Teina Pora (born 1975) is a New Zealand man wrongfully convicted of the murder of Susan Burdett, when he was aged 17; he served 20 years in Paremoremo prison from 1994, until he was paroled in 2014.

In 1992, 39-year-old Burdett was raped and murdered in her home in Papatoetoe, Auckland. She was repeatedly struck in the head with a softball bat. About a year later, Pora who was a Mongrel Mob prospect at the time, was arrested on other charges and, when he learned there was $20,000 reward for information, claimed he was there when the murder happened. He was interviewed for 14 hours without a lawyer present, and was later said to have a mental age of nine or 10 at the time of the crime due to foetal alcohol syndrome. The police and jury were unaware of this, and in 1994, he was convicted of rape and murder.

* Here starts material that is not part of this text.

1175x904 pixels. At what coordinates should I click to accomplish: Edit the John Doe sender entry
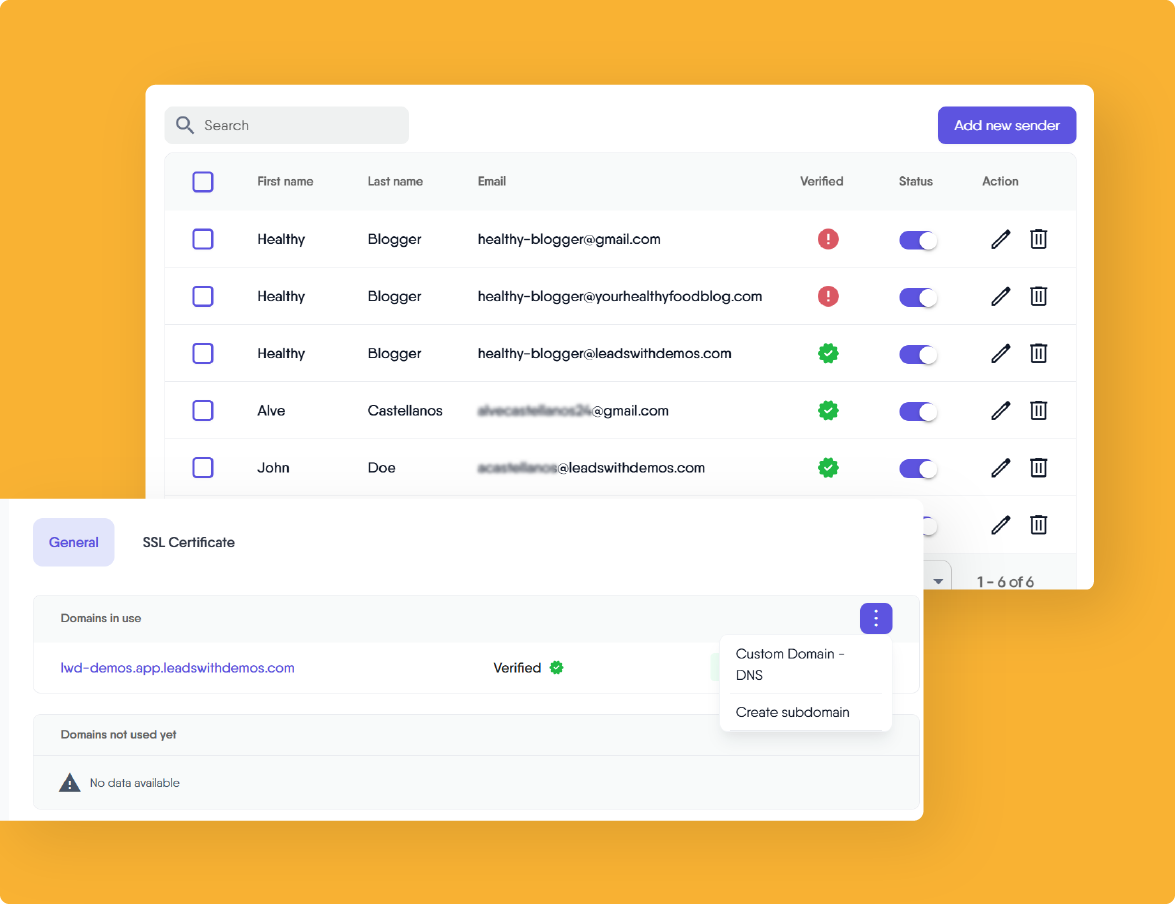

In 1999, Malcolm Rewa was found guilty of raping Susan Burdett on the night she died. Pora appealed his conviction, but in 2000, was found guilty for the crime a second time. After spending 20 years in prison, Pora was released on parole in April 2014.

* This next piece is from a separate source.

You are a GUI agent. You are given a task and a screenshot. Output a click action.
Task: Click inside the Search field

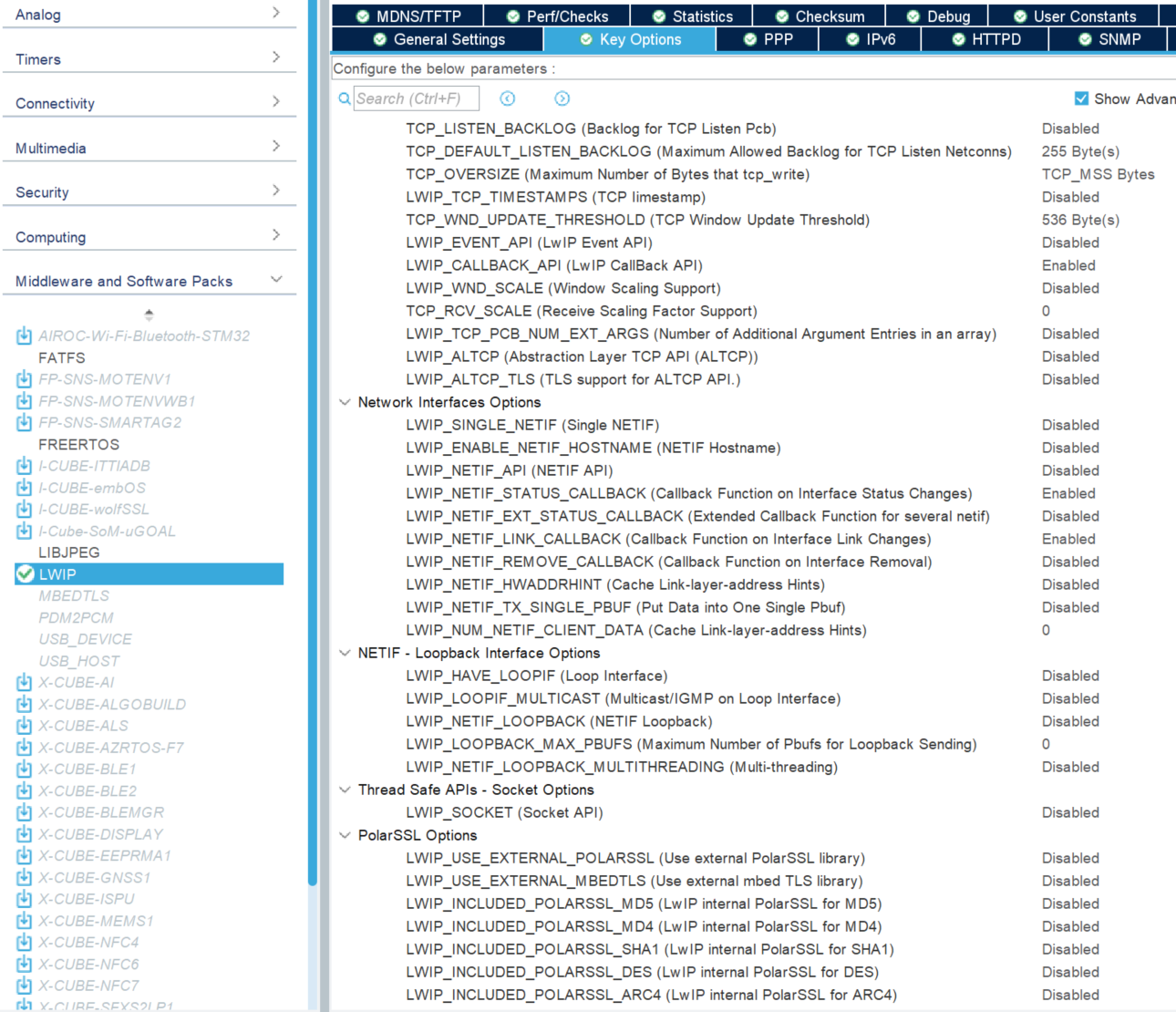pos(418,98)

However, he continued to maintain his innocence, and the convictions were quashed by the Privy Council in March 2015, notably being the last ruling rendered by the Judicial Committee of the Privy Council with respect to an appeal from the courts of New Zealand. He was awarded NZ$3,509,048 compensation and received a government apology for being wrongfully convicted of rape and murder.

In 2019, Malcolm Rewa was subsequently found guilty of Burdett's murder.

==Early history==
Teina Pora was born with fetal alcohol spectrum disorder, caused by his mother's drinking during pregnancy. He grew up in Ōtara. His father was never around and his teenage mother died of cancer when he was four.

After his mother's death, Pora lived with grandparents and other family members, including an aunt who tried to raise him as her own son. As a teenager he spent time in boys' homes but often ran away. His brother told TV3's 3rd Degree programme that by the time he was a teenager, Pora was already doing "heaps of crime" but that "he was never a violent person".

== The murder of Susan Burdett ==
Susan Burdett was a 39-year-old accounts clerk who lived alone in Papatoetoe and enjoyed ten pin bowling. On 23 March 1992, she went bowling at the Manukau Superstrike. After she got home, she had a shower and was then raped and battered to death with a softball bat. When she was found, the softball bat, which she kept for her own protection, was found lying on the bed beside her.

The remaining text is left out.